Other men – the really nice ones, like me – know that discrimination hurts everybody, not just those discriminated against, and would therefore want no part. Such men are vanishingly rare, but if you find one, for heaven’s sake, cherish him.

Then there’s a practical point about domestic gatekeepers. With 80% of home-drunk wines bought by women (thanks @Swissss), do you really want your brand telling them to toddle off down Jones Bootmaker while the men sink a few, er, Shirazes? If you must use gender, you might shift more product with a ‘wine your man will love’ angle.

There’s focusing on your market, there’s ignoring irrelevant prospects and there’s being gratuitously offensive. In my view, this marketing goes way too far, to the point where the negatives outweigh the positives. ‘Wine for men’ could be a viable approach – but here the misogynistic, anti-veggie, pro-soft-porn stuff completely torpedoes it.

The irony of all this, of course, is that wine is already ‘for men’. Of the 228 global wine personalities listed at Wikipedia, just 29 – less than 13% – are women. This is hardly an industry where men’s needs are being marginalised, their voices cruelly ignored. But spoilt kids only want the toys they haven’t got.

The moral view

Even if we accept that this tactic might work, is it right to use it?

In theory, there’s nothing wrong with knowing your niche. We might write an ad aimed at kids, gardeners or whoever, and nobody would complain. And anyway, what if we wrote an ad that sucked up to women and insulted men? If that would be OK, why is this so bad? It’s all sexism, right?

Unfortunately for those who gleefully deploy such reasoning, it is based on false equivalence.

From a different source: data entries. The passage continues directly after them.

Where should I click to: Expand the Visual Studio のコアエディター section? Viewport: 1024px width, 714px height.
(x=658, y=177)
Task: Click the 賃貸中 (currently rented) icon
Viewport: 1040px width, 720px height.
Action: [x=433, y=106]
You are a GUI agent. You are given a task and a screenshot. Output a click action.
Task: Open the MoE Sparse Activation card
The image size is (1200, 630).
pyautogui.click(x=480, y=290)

A pro-woman-anti-man ad is an interesting thought experiment, but if you try actually writing one, you will come up with a joke or a parody (possibly a very funny one, like the famous Old Spice ad). That’s because the idea of powerful women and downtrodden men is a fantasy that flies in the face of how society actually is.

A pro-man-anti-woman ad, on the other hand, is very much in tune with the prevailing inequality, rape culture, street hassle and body shaming that women have to deal with day in, day out.

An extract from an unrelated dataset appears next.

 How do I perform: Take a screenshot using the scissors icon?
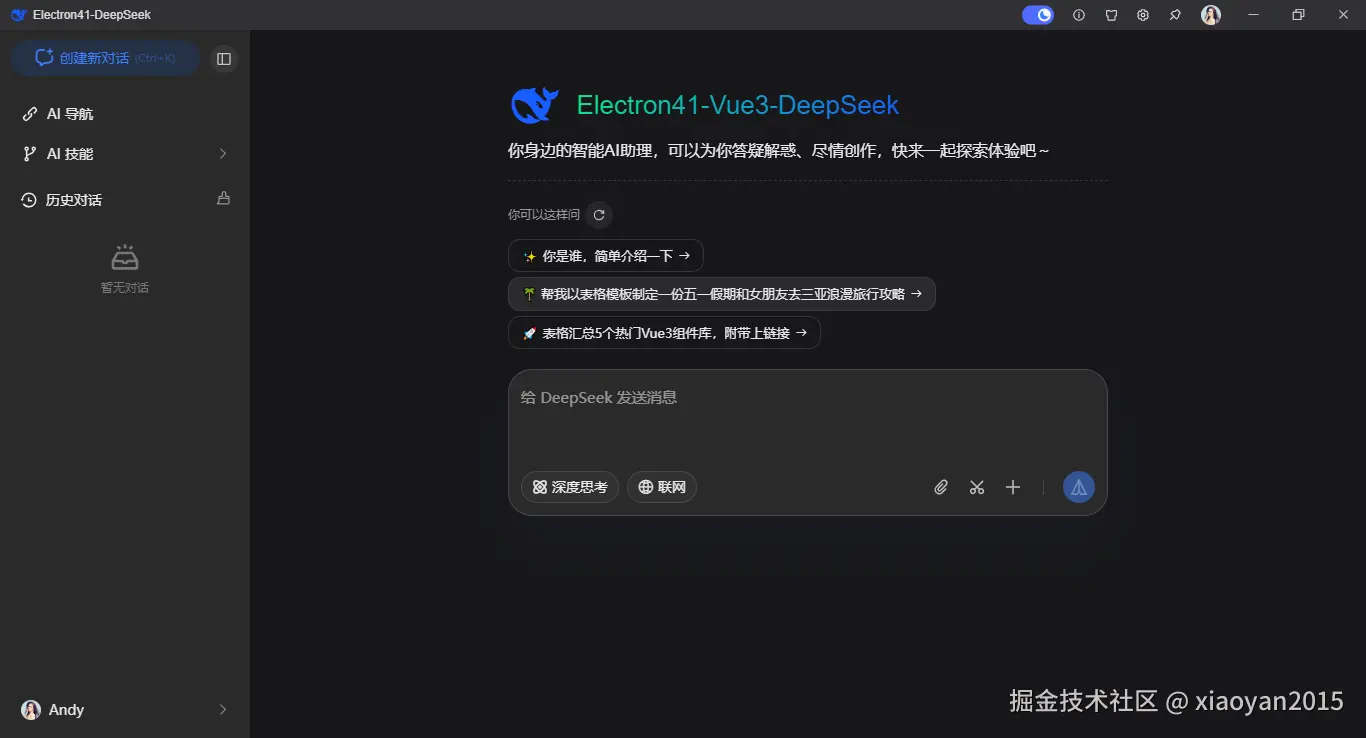click(x=976, y=487)
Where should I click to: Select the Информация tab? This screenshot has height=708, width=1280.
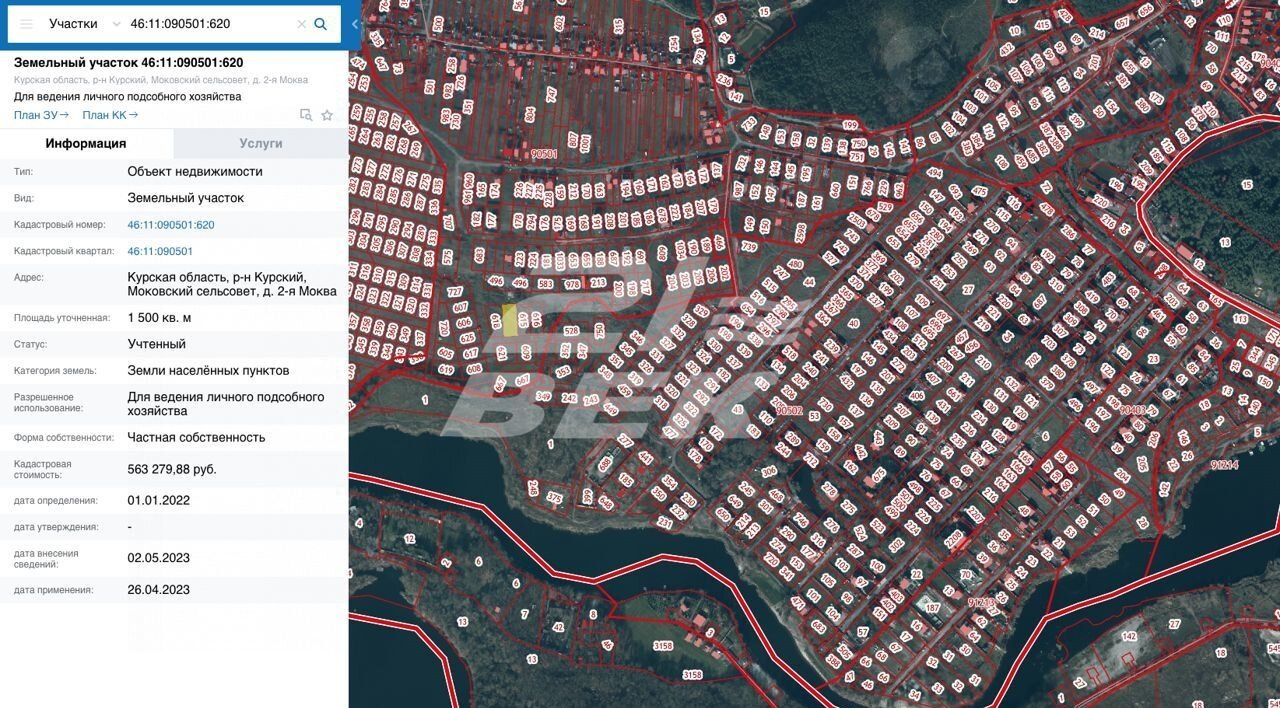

That’s also why it’s harder to claim that this sort of thing is meant in jest. After all, we could put all sorts of offensive opinions out there and then say ‘just a joke!’ to avoid the consequences. And perhaps the person on the receiving end of the joke should have at least some say in whether it’s funny or not.

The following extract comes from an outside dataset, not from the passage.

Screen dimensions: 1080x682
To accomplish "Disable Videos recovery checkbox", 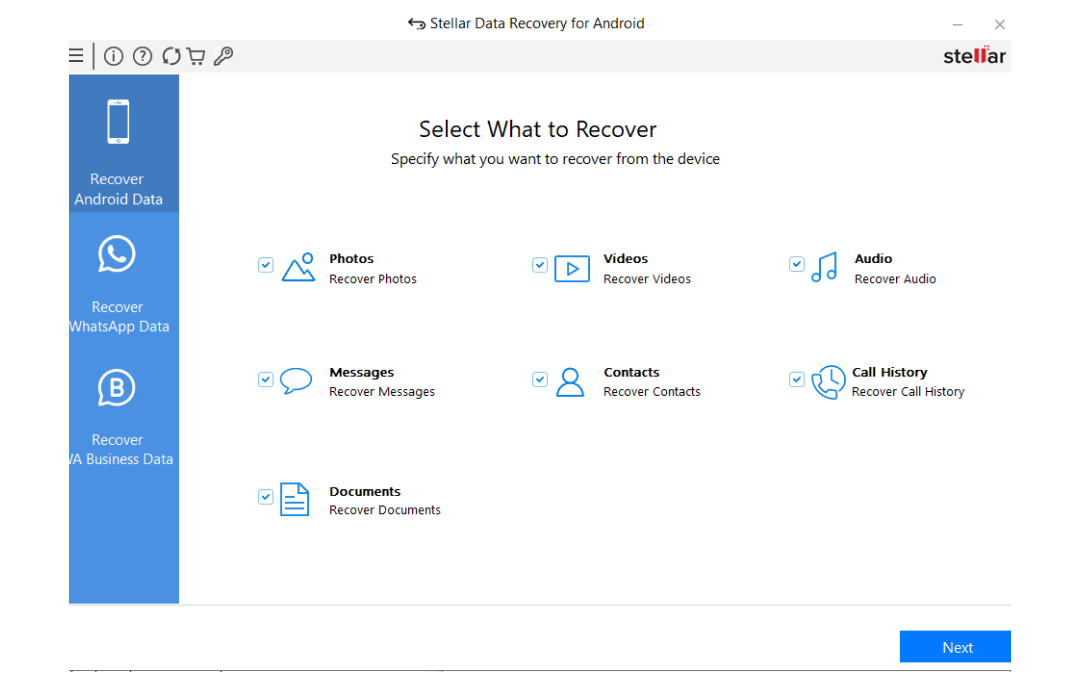I will click(539, 265).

Targeting ads across lines of inequality is not morally neutral; it raises very real questions of power and responsibility. There’s no privileged meta-discourse that stands above, beyond or outside society. Everything is complicit – not just ads, but websites, films, jokes, this blog post. Every time we write, we have a choice between ‘punching up’ or ‘punching down’ – challenging existing power structures or endorsing them.

Power is everywhere; not because it embraces everything, but because it comes from everywhere.
Michel Foucault

Unless you are a rampant anti-feminist, sexist writing definitely constitutes punching down – as, arguably, does ‘real man’ (i.e. borderline homophobic), pro-porn or anti-vegetarian sentiment. It’s all about using power against the disempowered.

Though far less significant, this issue remind me of the free-speech controversies over Charlie Hebdo and Dapper Laughs. Yes, you can publish cartoons of Mohammed or crack rape gags, if you really must. No, I do not want to ‘silence’ you, nor do I condone violence against you. I am just saying that there’s always a choice to be made, and that some choices are more helpful than others, and I would rather you chose the more constructive path. That’s all.